With the Minister of Communication having opted not to petition the Supreme Court of Appeal over an earlier court decision to allow self-provisioning, the South African telecommunications landscape has the potential to become one of the most progressive and competitive in the world.
With the threat of a successful appeal remoed, South African businesses and consumers should soon benefit from increased choice and lower costs as a result of a High Court ruling that effectively opened the industry to more competitio.
That's according to Mike Silber, regulatory advisor to the Internet Service Providers' Association of South Africa (ISPA). He says that the High Court ruling effectively turns South Africa into one of the most progressive and competitive telecoms markets in the world and dispels the regulatory uncertainty that has stifled the industry since 2005.

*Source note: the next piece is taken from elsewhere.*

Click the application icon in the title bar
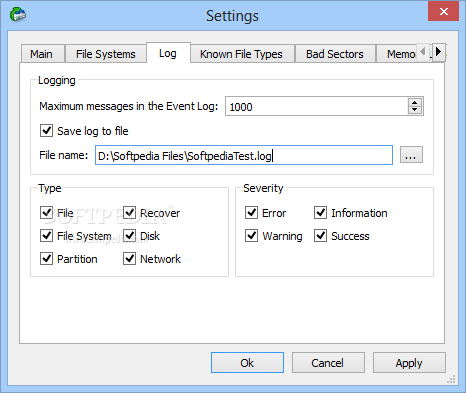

As many as 500, but more likely only 50 or so, new players could enter the telecoms infrastructure market, many of them regional operators that tailor their services to the needs of local communities as a result of the shift in the regulatory landscape, adds Silber.
The Pretoria High Court judgment recently found in favour of telecommunications group Altech in a case that found that value-added network service (VANS) licensees are allowed to build their own networks in competition with the incumbent operators. The High Court subsequently refused the Communications Minister, Ivy Matsepe-Casaburri, the right to appeal against its judgement.
It appears that the Minister will not be pursuing an appeal in the Supreme Court, the last avenue she can follow in an attempt to have the High Court ruling overturned.
"We are pleased that the Minister seems prepared to accept the Court's decision. Our members are eager to start transforming the market to make it more open and competitive to the benefit of consumers and businesses," says Silber. "If entrepreneurs are empowered to build networks, we can expect to see an outcome for the common good of the country and its citizens."
Silber says that the High Court's ruling upholds ISPA's view that VANS licensees have in reality had the right to "self provide" their own infrastructure since 1 February 2005, according to the Electronic Communications Act.
This is despite the Minister's attempt to "clarify" the Act and nullify the self-provisioning clause by issuing an extra-legal press statement two days before it took effect, Silber adds. Many pioneering independent networks are already operating and the High Court ruling will allow them to attract investment and expand their networks.
"ISPA welcomes the news that ICASA has already announced its intention to issue electronic communications network service (ECNS) and electronic communications service (ECS) licences to VANS following the high court ruling," says Silber. "We trust that the regulator will now start looking at the other challenges that face the industry, such as frequency spectrum allocation. We hope that ICASA and the incumbents will cooperate in efficient usage of this national resource."
ICASA has asked VANS that want to convert their licences into an ECNS licence to provide details about their network rollout and to commit to implementing their networks within 12 months of receiving their licences. While VANS are not legally obliged to meet these requests, most are likely to cooperate with the regulator, says Silber.
ISPA also urges ICASA to define realistic cost structures for these new licences as soon as possible. A 30-fold mooted increase in licensing fees from 0.1% of revenue from licensed activities to 3% seems extreme, says Silber. There is a danger that these costs will be passed on to consumers.
ISPA is pleased however, that because of the High Court's decision there will no cost associated with licence conversion, which removes a big potential barrier to entry for new telecoms providers.
Concludes Silber: "Government still clearly wants to be involved in network infrastructure projects through state owned enterprises such as Sentech and Infraco. The rest of the world has shown that an open market leads to greater efficiency, more choice, and lower cost for consumers than a government-dominated one. However, an open market does not preclude government from targeting areas where it can address gaps left open by entrepreneurs.
"If government is truly prepared to accept the High Court ruling, then this marks big bang deregulation of the market and exciting times lie ahead for consumers, businesses and the industry alike."